Answer to Question #237550 in Economics for KEBEDE AJEME

Question #237550
In a market there are 20 buyers of a leather bag each having identical demand function Qd = 10 - 2P and 40 producers each with identical supply curve given by P= 4+Qs where Qd and Qs are quantity demanded and supplied respectively.
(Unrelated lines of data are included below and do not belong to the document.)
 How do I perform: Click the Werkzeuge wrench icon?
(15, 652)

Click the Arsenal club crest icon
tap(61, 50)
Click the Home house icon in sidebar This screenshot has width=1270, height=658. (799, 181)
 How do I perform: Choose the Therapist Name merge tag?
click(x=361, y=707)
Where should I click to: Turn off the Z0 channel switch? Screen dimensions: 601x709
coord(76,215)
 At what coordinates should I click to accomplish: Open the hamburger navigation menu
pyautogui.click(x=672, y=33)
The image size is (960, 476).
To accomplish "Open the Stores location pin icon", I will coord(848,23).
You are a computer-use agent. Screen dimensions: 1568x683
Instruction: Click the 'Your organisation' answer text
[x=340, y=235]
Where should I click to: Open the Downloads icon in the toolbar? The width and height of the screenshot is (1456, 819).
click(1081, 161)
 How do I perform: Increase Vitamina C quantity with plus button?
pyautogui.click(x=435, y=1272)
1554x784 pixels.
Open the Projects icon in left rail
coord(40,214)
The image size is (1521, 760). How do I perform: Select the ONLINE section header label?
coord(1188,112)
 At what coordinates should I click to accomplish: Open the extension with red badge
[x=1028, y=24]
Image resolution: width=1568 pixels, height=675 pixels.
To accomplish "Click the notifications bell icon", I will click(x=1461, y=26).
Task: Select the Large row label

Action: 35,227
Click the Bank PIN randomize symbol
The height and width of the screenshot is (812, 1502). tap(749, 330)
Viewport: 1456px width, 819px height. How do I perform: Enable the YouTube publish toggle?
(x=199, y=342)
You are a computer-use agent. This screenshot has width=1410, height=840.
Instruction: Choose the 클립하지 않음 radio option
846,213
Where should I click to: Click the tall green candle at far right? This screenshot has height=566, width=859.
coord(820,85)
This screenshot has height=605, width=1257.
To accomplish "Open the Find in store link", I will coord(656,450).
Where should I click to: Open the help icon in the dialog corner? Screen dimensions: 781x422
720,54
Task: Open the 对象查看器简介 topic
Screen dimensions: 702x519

A) Calculate the market equilibrium price and quantity B) Calculate the price elasticity of supply at the market equilibrium C) Calculate the price elasticity of demand at the market equilibrium D) Compute the consumer and producer surplus at the equilibrium E) What happens in the market if the price is 2 in the market? F) Is there surplus or shortage at price 15 in the market?
1
Expert's answer
2021-09-15T16:17:38-0400

A) The market demand is:

Qd = (10 - 2P)×20 = 200 - 40P.

The marker supply is:

Qs = (P - 4)×40 = 40P - 160.

In equilibrium Qd = Qs,

200 - 40P = 40P - 160,

80P = 360,

P = 4.5,

Q = 200 - 40×4.5 = 20 units.

B) The price elasticity of supply at the market equilibrium is:

Es = 40×4.5/20 = 9, so the supply is elastic.

C) The price elasticity of demand at the market equilibrium is:

Ed = -40×4.5/20 = -9, so the demand is elastic.

D) The consumer and producer surplus at the equilibrium are:

CS = 0.5×(5 - 4.5)×20 = 5,

PS = 0.5×(4.5 - 4)×20 = 5.

E) If the price is 2 in the market, then the shortage will occur.

F) There is a surplus at price 15 in the market.